[Given text]
====================

Who is really to blame for what’s happening at Dundee United?

April 29, 2016

GunningAs the unthinkable happens and Dundee United edge closer to their inevitable relegation from the Scottish Premiership, the blame has firmly landed at the feet of the chairman Stephen Thompson.

After yet another pitiful defeat at home against Hamilton this past Sunday, some fans had finally had enough and gathered together outside the front gates of Tannadice to demand his resignation.

This week it’s come out that Thompson is now keen to sell the club and is overseas speaking to potential investors, while manager Mixu Paatelainen is also said to be heading for the exit as soon as this nightmare season ends.

Like I say above, it’s unthinkable that Dundee United should find themselves in this situation. Once considered a model club on the surface – playing exciting football, selling young players at a great profit to the envy of chief executives of football clubs across Scotland, spending the third largest playing budget in the league and presenting a position of financial stability – for United to be where they are now shows a catastrophic failure on every conceivable level.

====================

Stored items from a collection:
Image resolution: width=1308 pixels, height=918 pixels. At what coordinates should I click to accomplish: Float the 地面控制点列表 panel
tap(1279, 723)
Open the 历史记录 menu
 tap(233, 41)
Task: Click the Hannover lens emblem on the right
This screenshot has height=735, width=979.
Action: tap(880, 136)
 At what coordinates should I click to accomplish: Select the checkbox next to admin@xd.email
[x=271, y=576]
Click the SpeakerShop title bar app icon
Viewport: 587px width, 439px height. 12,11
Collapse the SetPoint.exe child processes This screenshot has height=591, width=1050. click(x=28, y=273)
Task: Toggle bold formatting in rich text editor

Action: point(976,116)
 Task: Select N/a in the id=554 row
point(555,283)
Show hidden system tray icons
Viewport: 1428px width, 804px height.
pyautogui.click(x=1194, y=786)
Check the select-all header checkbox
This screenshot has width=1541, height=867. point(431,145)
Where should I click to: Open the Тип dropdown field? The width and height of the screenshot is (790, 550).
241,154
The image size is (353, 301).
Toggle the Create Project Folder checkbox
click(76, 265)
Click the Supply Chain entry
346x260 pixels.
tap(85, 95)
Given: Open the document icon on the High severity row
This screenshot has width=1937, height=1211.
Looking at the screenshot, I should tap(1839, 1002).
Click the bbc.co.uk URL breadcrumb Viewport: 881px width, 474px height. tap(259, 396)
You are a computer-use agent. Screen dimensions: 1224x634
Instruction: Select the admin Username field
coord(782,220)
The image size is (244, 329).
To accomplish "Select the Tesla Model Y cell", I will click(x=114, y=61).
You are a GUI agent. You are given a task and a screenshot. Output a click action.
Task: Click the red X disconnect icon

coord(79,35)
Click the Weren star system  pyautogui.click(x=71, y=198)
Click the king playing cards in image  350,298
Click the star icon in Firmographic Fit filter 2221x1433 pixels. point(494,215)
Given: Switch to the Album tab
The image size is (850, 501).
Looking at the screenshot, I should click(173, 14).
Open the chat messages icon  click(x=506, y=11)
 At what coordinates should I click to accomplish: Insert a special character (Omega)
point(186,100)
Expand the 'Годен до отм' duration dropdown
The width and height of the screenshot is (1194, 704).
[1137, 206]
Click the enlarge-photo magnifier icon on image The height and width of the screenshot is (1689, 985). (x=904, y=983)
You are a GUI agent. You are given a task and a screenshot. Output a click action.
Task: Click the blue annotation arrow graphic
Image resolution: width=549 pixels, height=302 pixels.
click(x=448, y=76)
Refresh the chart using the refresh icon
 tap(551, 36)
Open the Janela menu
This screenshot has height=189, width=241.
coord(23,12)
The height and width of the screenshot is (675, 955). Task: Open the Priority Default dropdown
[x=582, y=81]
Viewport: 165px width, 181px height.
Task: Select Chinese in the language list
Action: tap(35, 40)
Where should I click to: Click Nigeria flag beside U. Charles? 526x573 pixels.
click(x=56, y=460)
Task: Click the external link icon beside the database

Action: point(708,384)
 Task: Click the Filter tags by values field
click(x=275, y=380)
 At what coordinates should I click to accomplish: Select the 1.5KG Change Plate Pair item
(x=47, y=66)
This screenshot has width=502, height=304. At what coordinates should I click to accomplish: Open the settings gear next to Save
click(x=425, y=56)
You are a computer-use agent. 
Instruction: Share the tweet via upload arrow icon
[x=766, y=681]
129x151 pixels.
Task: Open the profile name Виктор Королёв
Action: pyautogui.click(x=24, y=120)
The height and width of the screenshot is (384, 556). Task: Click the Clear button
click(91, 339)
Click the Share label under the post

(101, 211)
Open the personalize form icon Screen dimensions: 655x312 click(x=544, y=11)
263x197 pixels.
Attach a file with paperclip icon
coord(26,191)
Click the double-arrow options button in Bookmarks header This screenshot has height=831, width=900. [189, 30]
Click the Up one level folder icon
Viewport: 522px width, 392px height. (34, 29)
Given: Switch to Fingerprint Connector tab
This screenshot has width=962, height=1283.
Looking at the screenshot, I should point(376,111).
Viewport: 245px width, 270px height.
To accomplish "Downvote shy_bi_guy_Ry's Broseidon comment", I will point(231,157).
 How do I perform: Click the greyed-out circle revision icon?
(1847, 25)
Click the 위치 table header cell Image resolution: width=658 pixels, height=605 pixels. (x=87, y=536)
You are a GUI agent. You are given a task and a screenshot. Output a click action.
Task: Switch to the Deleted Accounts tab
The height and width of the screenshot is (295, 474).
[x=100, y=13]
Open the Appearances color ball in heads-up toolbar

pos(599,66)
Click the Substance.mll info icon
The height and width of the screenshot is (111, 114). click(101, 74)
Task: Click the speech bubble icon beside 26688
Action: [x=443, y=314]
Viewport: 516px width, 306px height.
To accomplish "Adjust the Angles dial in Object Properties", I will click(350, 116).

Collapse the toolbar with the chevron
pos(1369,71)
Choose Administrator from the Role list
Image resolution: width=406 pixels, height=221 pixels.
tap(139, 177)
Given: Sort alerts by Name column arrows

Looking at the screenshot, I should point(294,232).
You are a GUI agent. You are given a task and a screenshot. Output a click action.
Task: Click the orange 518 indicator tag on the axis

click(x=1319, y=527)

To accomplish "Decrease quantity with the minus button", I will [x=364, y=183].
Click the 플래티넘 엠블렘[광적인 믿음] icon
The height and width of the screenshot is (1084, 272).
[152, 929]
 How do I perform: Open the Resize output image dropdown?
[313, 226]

====================

[Your goal] Reproduce the passage of the Dundee United article from "After yet another" to "every conceivable level.", word for word.

[Output of the exercise]
After yet another pitiful defeat at home against Hamilton this past Sunday, some fans had finally had enough and gathered together outside the front gates of Tannadice to demand his resignation.

This week it’s come out that Thompson is now keen to sell the club and is overseas speaking to potential investors, while manager Mixu Paatelainen is also said to be heading for the exit as soon as this nightmare season ends.

Like I say above, it’s unthinkable that Dundee United should find themselves in this situation. Once considered a model club on the surface – playing exciting football, selling young players at a great profit to the envy of chief executives of football clubs across Scotland, spending the third largest playing budget in the league and presenting a position of financial stability – for United to be where they are now shows a catastrophic failure on every conceivable level.